Dari serangkaian materi yang dibawakan, yang berakhir pada pukul 01.30 WITA tersebut, setidaknya telah memberikan pemahaman baru kepada Pengurus BEM FH-UHO 2015-2016 tentang lingkup kelembagaan sehingga Insan Akademik yang diharapkan selain matang secara intelektual namun pula matang secara emosional dalam hal menjadi insan yang komunikatif dan mampu memberikan inovasi baru terhadap kepengurusan baru pada periode 2015-2016 ini.

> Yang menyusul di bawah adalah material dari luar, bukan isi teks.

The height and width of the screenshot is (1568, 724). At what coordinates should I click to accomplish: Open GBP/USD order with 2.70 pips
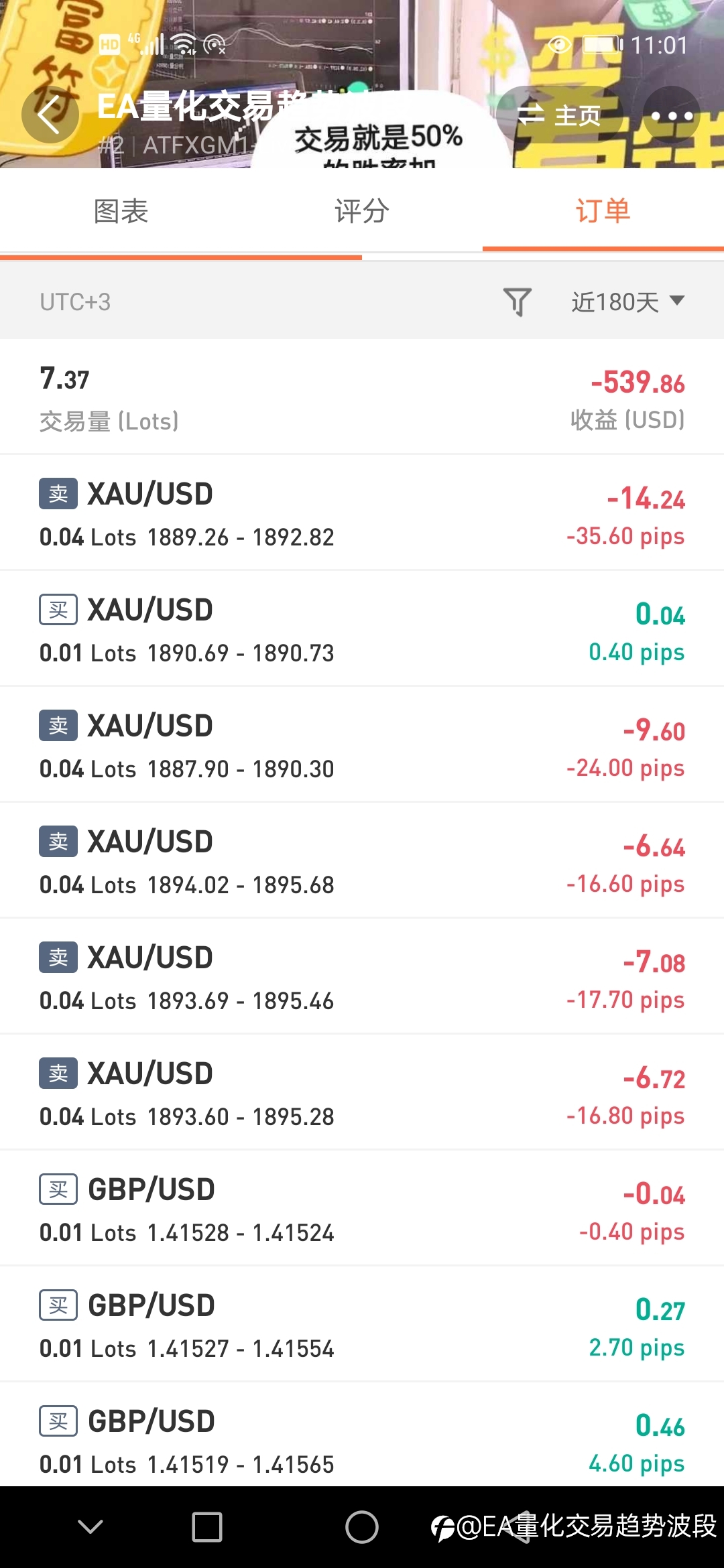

            Setelah kegiatan Upgrading Pengurus dilakukan maka dengan bekal yang dimiliki oleh pengurus, pada hari Kamis sampai dengan Jumat 28-29 April 2016 kegiatan Rapat Kerja Pengurus BEM FH-UHO diselenggarakan. Dalam Rapat Kerja BEM FH-UHO dibagi dalam 3 sesi Sidang Pleno. Sidang Pleno Pertama membahas tentang Tata Tertib Rapat Kerja, Sidang Pleno 2 membahas tentang Program Kerja dan pada Sidang Pleno 3 menetapkan Tata Tertib dan Program Kerja BEM FH-UHO. Sidang dipimpin langsung oleh Ketua BEM FH-UHO, Muhammad Takdir Al Mubaraq, Wakil Ketua BEM FH-UHO, La Ode Sabanudin dan Sekretaris Jendral BEM FH-UHO, Mufidah Nurul Esa.

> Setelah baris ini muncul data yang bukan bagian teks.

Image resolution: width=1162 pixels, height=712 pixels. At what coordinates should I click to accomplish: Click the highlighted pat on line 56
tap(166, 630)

            Kegiatan pembahasan Rapat Kerja Badan Eksekutif Mahassiwa Fakultas Hukum UHO dihadiri oleh seluruh pengurus BEM FH-UHO yang beranggotakan 35 orang anggota. Kegiatan yang dilaksanakan Kamis 28 April 2016 di Aula Baru Fakultas Hukum UHO ini dimulai dari pukul 15.00 WITA sampai dengan 22.00 WITA. Dan pada hari Jumat 29 April 2016 Program Kerja BEM FH-UHO ditetapkan oleh Pimpinan Sidang 3 pada pukul 22.30 WITA.
            Program kerja yang ditetapkan tersebut, dibagi menjadi 3 bentuk Program, Program Jangka Pendek, Program Jangka Menengah dan Program Jangka Panjang yang dimana total program yang dilahirkan dalam pembahasan tersebut menjadi 25 Program. Dengan ditetapkannya Program Kerja BEM FH-UHO, maka arah dan orientasi sebagaimana Visi dan Misi BEM FH-UHO Periode 2015-2016 dalam menjaring dan mewadahi potensi Mahasiswa Fakultas Hukum UHO baik dalam bidang Akademik dan Non Akademik.
Setelah berakhirnya rangkaian kegiatan oleh Badan Eksekutif Mahasiswa Fakultas Hukum UHO Periode 2015 – 2016 di tutup dengan acara foto bersama oleh pengurus seluruh BEM FH-UHO Periode 2015-2016.